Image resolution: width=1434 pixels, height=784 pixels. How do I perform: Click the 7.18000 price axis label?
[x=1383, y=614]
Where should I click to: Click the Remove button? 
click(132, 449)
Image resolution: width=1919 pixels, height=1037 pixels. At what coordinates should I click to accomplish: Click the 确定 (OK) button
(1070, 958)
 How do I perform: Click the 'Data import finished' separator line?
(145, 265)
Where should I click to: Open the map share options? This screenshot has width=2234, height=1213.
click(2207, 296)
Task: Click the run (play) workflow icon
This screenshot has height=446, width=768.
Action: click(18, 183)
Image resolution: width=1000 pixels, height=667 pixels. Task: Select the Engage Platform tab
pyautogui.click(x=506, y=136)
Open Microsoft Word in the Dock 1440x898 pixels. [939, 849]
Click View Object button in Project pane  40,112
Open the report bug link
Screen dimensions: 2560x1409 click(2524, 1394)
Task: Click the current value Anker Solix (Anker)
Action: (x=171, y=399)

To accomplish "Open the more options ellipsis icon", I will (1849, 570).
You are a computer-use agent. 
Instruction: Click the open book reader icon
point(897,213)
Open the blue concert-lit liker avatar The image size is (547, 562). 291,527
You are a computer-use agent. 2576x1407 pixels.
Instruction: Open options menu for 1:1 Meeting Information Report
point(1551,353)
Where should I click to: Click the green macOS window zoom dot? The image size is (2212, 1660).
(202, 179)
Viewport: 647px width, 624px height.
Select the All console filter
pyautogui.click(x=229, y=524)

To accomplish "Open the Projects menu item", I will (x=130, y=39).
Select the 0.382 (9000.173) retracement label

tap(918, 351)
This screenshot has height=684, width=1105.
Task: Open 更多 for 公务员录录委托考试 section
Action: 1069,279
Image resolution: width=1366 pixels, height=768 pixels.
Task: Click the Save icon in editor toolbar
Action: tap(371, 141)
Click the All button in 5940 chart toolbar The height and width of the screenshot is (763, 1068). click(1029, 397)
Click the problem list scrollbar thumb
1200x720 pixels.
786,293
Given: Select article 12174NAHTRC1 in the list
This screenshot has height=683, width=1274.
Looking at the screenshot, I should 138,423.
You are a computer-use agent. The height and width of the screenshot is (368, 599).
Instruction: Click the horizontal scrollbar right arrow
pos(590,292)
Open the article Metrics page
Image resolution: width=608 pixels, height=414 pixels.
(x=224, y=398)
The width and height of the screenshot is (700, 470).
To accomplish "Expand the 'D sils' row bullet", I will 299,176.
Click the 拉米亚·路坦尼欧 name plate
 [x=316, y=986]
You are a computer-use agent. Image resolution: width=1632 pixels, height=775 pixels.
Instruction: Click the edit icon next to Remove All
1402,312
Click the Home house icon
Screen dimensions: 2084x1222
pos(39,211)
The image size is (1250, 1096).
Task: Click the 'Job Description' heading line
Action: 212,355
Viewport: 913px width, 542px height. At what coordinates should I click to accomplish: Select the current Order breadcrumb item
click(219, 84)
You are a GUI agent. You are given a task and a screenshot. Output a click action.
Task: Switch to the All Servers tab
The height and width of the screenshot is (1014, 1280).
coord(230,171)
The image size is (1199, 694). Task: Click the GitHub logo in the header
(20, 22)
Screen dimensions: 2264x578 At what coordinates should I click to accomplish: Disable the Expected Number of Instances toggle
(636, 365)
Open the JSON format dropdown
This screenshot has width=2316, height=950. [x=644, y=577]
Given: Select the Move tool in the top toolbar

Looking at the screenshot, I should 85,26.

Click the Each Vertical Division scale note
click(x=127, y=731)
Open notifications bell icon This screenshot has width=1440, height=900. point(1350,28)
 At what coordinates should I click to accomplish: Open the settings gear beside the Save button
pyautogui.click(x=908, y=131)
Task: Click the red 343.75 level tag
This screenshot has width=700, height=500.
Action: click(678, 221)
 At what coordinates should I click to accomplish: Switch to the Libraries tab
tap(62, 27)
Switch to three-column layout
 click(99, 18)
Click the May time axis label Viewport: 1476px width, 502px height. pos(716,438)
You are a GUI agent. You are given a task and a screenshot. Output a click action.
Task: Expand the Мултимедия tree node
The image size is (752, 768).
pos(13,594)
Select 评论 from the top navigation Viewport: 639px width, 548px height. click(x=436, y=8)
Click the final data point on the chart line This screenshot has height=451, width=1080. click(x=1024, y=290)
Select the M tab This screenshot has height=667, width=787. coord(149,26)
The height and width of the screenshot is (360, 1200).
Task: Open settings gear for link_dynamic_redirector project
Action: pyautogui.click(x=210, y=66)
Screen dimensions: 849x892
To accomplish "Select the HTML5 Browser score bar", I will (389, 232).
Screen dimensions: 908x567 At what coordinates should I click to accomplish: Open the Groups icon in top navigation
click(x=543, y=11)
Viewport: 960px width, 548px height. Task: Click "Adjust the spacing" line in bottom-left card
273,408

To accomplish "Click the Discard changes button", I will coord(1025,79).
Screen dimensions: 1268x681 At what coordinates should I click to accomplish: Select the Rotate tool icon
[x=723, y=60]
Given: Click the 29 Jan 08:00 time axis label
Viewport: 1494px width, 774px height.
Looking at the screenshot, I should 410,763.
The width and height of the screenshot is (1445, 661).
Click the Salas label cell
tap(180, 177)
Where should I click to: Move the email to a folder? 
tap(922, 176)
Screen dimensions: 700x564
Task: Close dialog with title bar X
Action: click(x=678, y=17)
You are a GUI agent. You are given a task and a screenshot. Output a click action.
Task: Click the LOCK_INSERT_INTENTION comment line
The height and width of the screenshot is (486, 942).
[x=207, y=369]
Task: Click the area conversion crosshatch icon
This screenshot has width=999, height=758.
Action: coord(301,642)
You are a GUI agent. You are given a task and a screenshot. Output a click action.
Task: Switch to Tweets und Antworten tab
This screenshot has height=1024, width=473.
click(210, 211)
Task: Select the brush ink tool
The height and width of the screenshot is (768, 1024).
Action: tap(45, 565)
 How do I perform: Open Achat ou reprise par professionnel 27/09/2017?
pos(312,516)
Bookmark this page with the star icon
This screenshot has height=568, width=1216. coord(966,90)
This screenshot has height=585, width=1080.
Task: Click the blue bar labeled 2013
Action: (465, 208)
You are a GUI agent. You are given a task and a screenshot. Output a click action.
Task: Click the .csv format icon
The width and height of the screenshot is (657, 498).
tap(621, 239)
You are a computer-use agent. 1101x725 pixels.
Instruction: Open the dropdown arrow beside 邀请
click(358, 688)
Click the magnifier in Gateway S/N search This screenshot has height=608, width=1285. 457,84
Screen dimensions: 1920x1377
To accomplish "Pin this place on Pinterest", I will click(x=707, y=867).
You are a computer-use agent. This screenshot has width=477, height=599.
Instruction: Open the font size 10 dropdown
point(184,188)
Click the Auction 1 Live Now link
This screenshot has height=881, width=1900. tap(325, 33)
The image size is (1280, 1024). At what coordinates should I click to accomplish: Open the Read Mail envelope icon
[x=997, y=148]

* * * *

**EXERCISE DESCRIPTION:** Reproduce all of the records above, substituting "desktop automation agent" for every occurrence of "computer-use agent" and leaving everything else unchanged.

**THE OUTPUT:**
Image resolution: width=1434 pixels, height=784 pixels. How do I perform: Click the 7.18000 price axis label?
[x=1383, y=614]
Where should I click to: Click the Remove button? 
click(132, 449)
Image resolution: width=1919 pixels, height=1037 pixels. At what coordinates should I click to accomplish: Click the 确定 (OK) button
(1070, 958)
 How do I perform: Click the 'Data import finished' separator line?
(145, 265)
Where should I click to: Open the map share options? This screenshot has width=2234, height=1213.
click(2207, 296)
Task: Click the run (play) workflow icon
This screenshot has height=446, width=768.
Action: click(18, 183)
Image resolution: width=1000 pixels, height=667 pixels. Task: Select the Engage Platform tab
pyautogui.click(x=506, y=136)
Open Microsoft Word in the Dock 1440x898 pixels. [939, 849]
Click View Object button in Project pane  40,112
Open the report bug link
Screen dimensions: 2560x1409 click(2524, 1394)
Task: Click the current value Anker Solix (Anker)
Action: (x=171, y=399)

To accomplish "Open the more options ellipsis icon", I will (1849, 570).
You are a desktop automation agent. 
Instruction: Click the open book reader icon
point(897,213)
Open the blue concert-lit liker avatar The image size is (547, 562). 291,527
You are a desktop automation agent. 2576x1407 pixels.
Instruction: Open options menu for 1:1 Meeting Information Report
point(1551,353)
Where should I click to: Click the green macOS window zoom dot? The image size is (2212, 1660).
(202, 179)
Viewport: 647px width, 624px height.
Select the All console filter
pyautogui.click(x=229, y=524)

To accomplish "Open the Projects menu item", I will (x=130, y=39).
Select the 0.382 (9000.173) retracement label

tap(918, 351)
This screenshot has height=684, width=1105.
Task: Open 更多 for 公务员录录委托考试 section
Action: 1069,279
Image resolution: width=1366 pixels, height=768 pixels.
Task: Click the Save icon in editor toolbar
Action: tap(371, 141)
Click the All button in 5940 chart toolbar The height and width of the screenshot is (763, 1068). click(1029, 397)
Click the problem list scrollbar thumb
1200x720 pixels.
786,293
Given: Select article 12174NAHTRC1 in the list
This screenshot has height=683, width=1274.
Looking at the screenshot, I should 138,423.
You are a desktop automation agent. The height and width of the screenshot is (368, 599).
Instruction: Click the horizontal scrollbar right arrow
pos(590,292)
Open the article Metrics page
Image resolution: width=608 pixels, height=414 pixels.
(x=224, y=398)
The width and height of the screenshot is (700, 470).
To accomplish "Expand the 'D sils' row bullet", I will 299,176.
Click the 拉米亚·路坦尼欧 name plate
 [x=316, y=986]
You are a desktop automation agent. Image resolution: width=1632 pixels, height=775 pixels.
Instruction: Click the edit icon next to Remove All
1402,312
Click the Home house icon
Screen dimensions: 2084x1222
pos(39,211)
The image size is (1250, 1096).
Task: Click the 'Job Description' heading line
Action: 212,355
Viewport: 913px width, 542px height. At what coordinates should I click to accomplish: Select the current Order breadcrumb item
click(219, 84)
You are a GUI agent. You are given a task and a screenshot. Output a click action.
Task: Switch to the All Servers tab
The height and width of the screenshot is (1014, 1280).
coord(230,171)
The image size is (1199, 694). Task: Click the GitHub logo in the header
(20, 22)
Screen dimensions: 2264x578 At what coordinates should I click to accomplish: Disable the Expected Number of Instances toggle
(636, 365)
Open the JSON format dropdown
This screenshot has width=2316, height=950. [x=644, y=577]
Given: Select the Move tool in the top toolbar

Looking at the screenshot, I should 85,26.

Click the Each Vertical Division scale note
click(x=127, y=731)
Open notifications bell icon This screenshot has width=1440, height=900. point(1350,28)
 At what coordinates should I click to accomplish: Open the settings gear beside the Save button
pyautogui.click(x=908, y=131)
Task: Click the red 343.75 level tag
This screenshot has width=700, height=500.
Action: click(678, 221)
 At what coordinates should I click to accomplish: Switch to the Libraries tab
tap(62, 27)
Switch to three-column layout
 click(99, 18)
Click the May time axis label Viewport: 1476px width, 502px height. pos(716,438)
You are a GUI agent. You are given a task and a screenshot. Output a click action.
Task: Expand the Мултимедия tree node
The image size is (752, 768).
pos(13,594)
Select 评论 from the top navigation Viewport: 639px width, 548px height. click(x=436, y=8)
Click the final data point on the chart line This screenshot has height=451, width=1080. click(x=1024, y=290)
Select the M tab This screenshot has height=667, width=787. coord(149,26)
The height and width of the screenshot is (360, 1200).
Task: Open settings gear for link_dynamic_redirector project
Action: pyautogui.click(x=210, y=66)
Screen dimensions: 849x892
To accomplish "Select the HTML5 Browser score bar", I will (389, 232).
Screen dimensions: 908x567 At what coordinates should I click to accomplish: Open the Groups icon in top navigation
click(x=543, y=11)
Viewport: 960px width, 548px height. Task: Click "Adjust the spacing" line in bottom-left card
273,408

To accomplish "Click the Discard changes button", I will coord(1025,79).
Screen dimensions: 1268x681 At what coordinates should I click to accomplish: Select the Rotate tool icon
[x=723, y=60]
Given: Click the 29 Jan 08:00 time axis label
Viewport: 1494px width, 774px height.
Looking at the screenshot, I should 410,763.
The width and height of the screenshot is (1445, 661).
Click the Salas label cell
tap(180, 177)
Where should I click to: Move the email to a folder? 
tap(922, 176)
Screen dimensions: 700x564
Task: Close dialog with title bar X
Action: click(x=678, y=17)
You are a GUI agent. You are given a task and a screenshot. Output a click action.
Task: Click the LOCK_INSERT_INTENTION comment line
The height and width of the screenshot is (486, 942).
[x=207, y=369]
Task: Click the area conversion crosshatch icon
This screenshot has width=999, height=758.
Action: coord(301,642)
You are a GUI agent. You are given a task and a screenshot. Output a click action.
Task: Switch to Tweets und Antworten tab
This screenshot has height=1024, width=473.
click(210, 211)
Task: Select the brush ink tool
The height and width of the screenshot is (768, 1024).
Action: tap(45, 565)
 How do I perform: Open Achat ou reprise par professionnel 27/09/2017?
pos(312,516)
Bookmark this page with the star icon
This screenshot has height=568, width=1216. coord(966,90)
This screenshot has height=585, width=1080.
Task: Click the blue bar labeled 2013
Action: (465, 208)
You are a GUI agent. You are given a task and a screenshot. Output a click action.
Task: Click the .csv format icon
The width and height of the screenshot is (657, 498).
tap(621, 239)
You are a desktop automation agent. 1101x725 pixels.
Instruction: Open the dropdown arrow beside 邀请
click(358, 688)
Click the magnifier in Gateway S/N search This screenshot has height=608, width=1285. 457,84
Screen dimensions: 1920x1377
To accomplish "Pin this place on Pinterest", I will click(x=707, y=867).
You are a desktop automation agent. This screenshot has width=477, height=599.
Instruction: Open the font size 10 dropdown
point(184,188)
Click the Auction 1 Live Now link
This screenshot has height=881, width=1900. tap(325, 33)
The image size is (1280, 1024). At what coordinates should I click to accomplish: Open the Read Mail envelope icon
[x=997, y=148]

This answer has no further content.